• [Problem]
Could you repeat all of the entries exactly, leaving out any pictures?

[Saved entries]

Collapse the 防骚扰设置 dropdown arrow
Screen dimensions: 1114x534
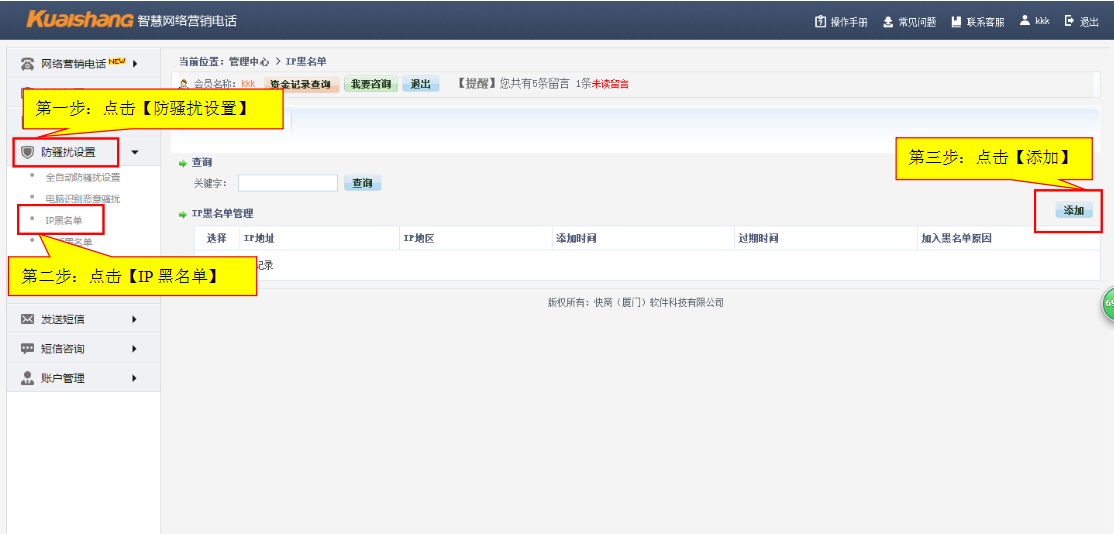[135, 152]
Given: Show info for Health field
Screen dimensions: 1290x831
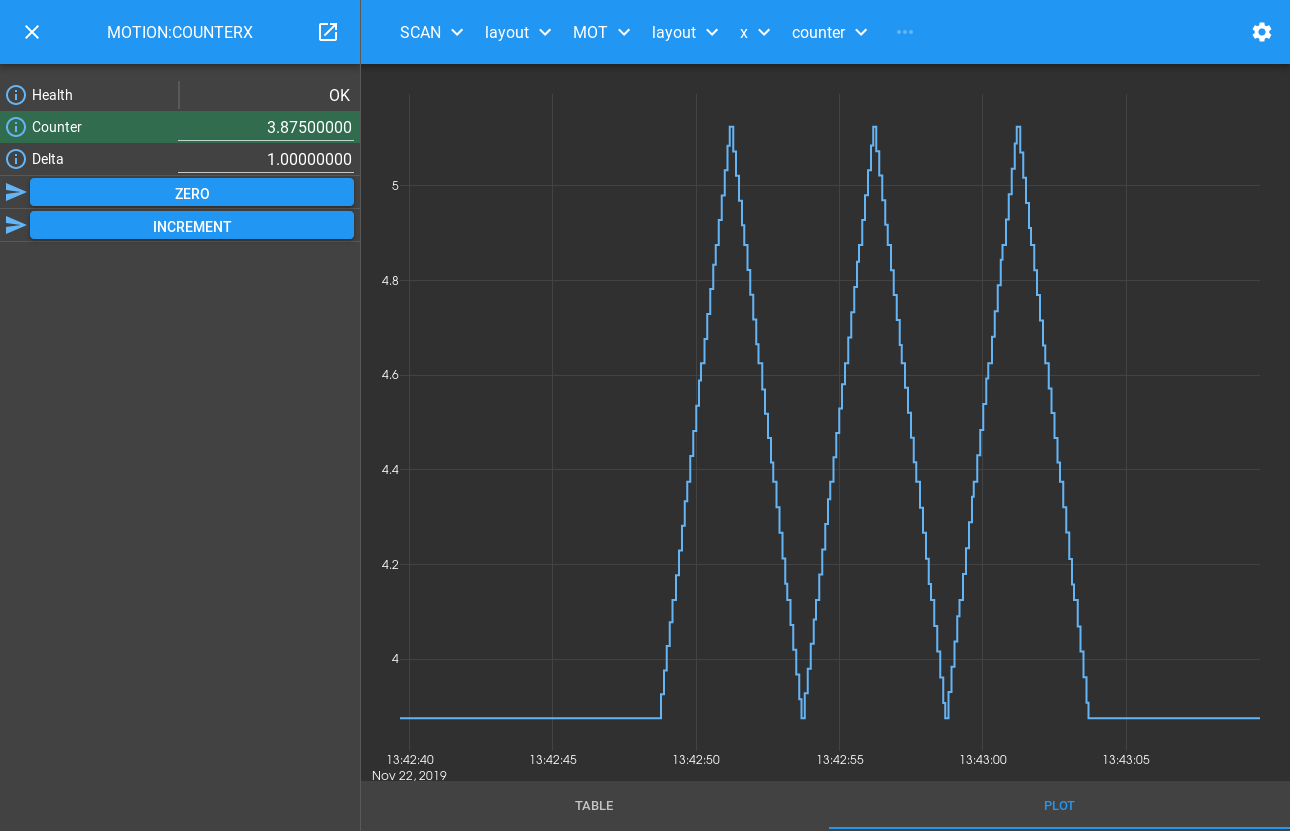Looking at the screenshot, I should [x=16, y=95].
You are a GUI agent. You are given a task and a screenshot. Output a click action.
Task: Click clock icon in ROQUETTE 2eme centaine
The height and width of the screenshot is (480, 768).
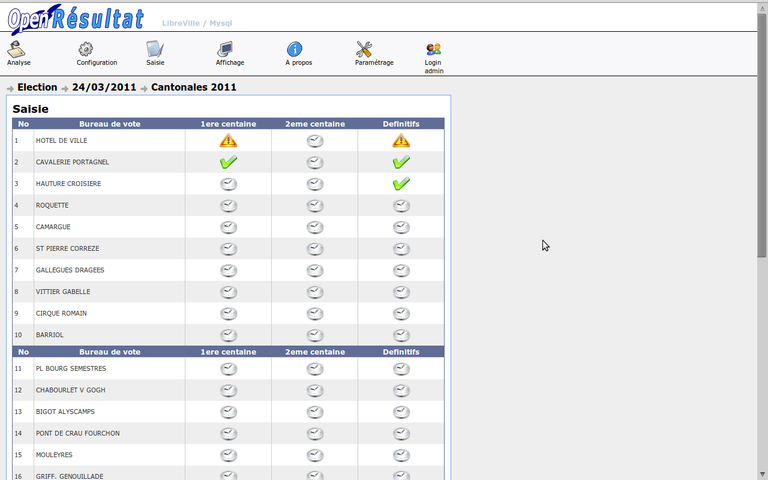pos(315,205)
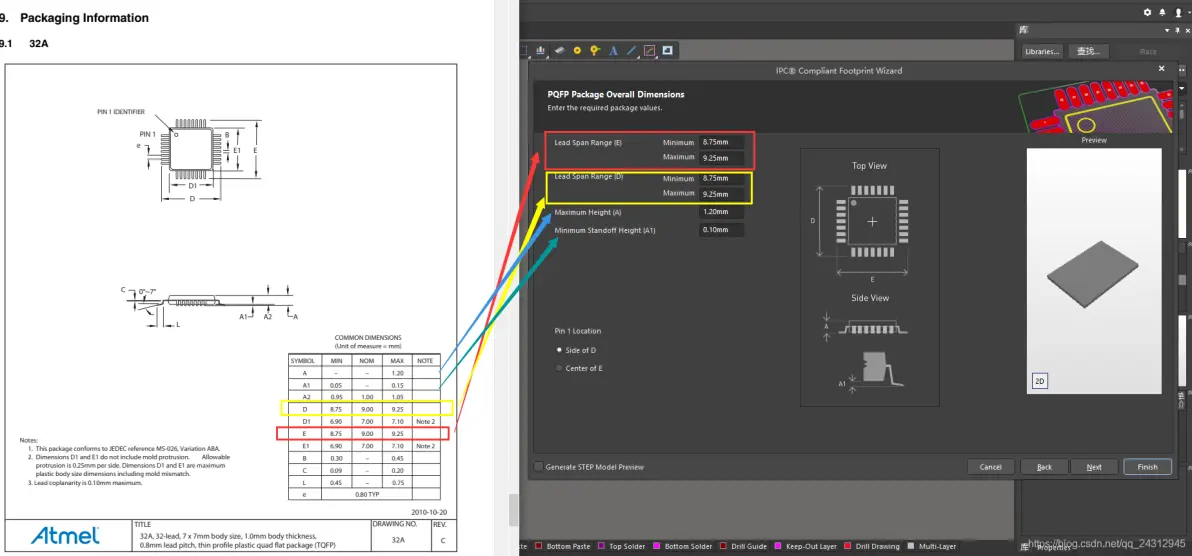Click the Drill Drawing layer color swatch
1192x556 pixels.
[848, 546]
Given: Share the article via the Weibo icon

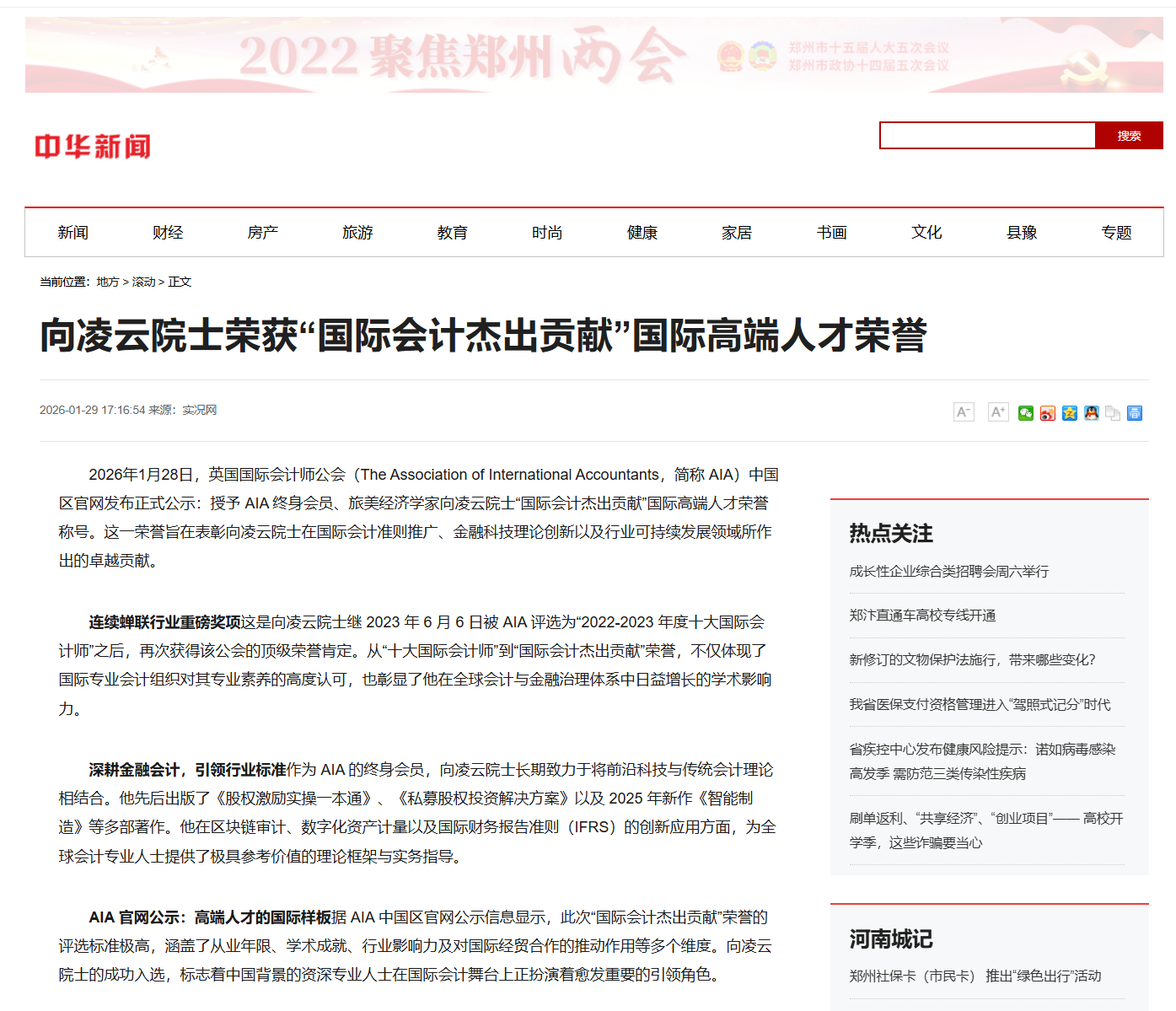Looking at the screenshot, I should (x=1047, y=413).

• [Answer]
Collapse the 防骚扰设置 dropdown arrow
Screen dimensions: 1114x534
[135, 152]
Given: Show info for Health field
Screen dimensions: 1290x831
Looking at the screenshot, I should [x=16, y=95].
You are a GUI agent. You are given a task and a screenshot. Output a click action.
Task: Click clock icon in ROQUETTE 2eme centaine
The height and width of the screenshot is (480, 768).
pos(315,205)
Click the Drill Drawing layer color swatch
1192x556 pixels.
[848, 546]
Given: Share the article via the Weibo icon

Looking at the screenshot, I should (x=1047, y=413).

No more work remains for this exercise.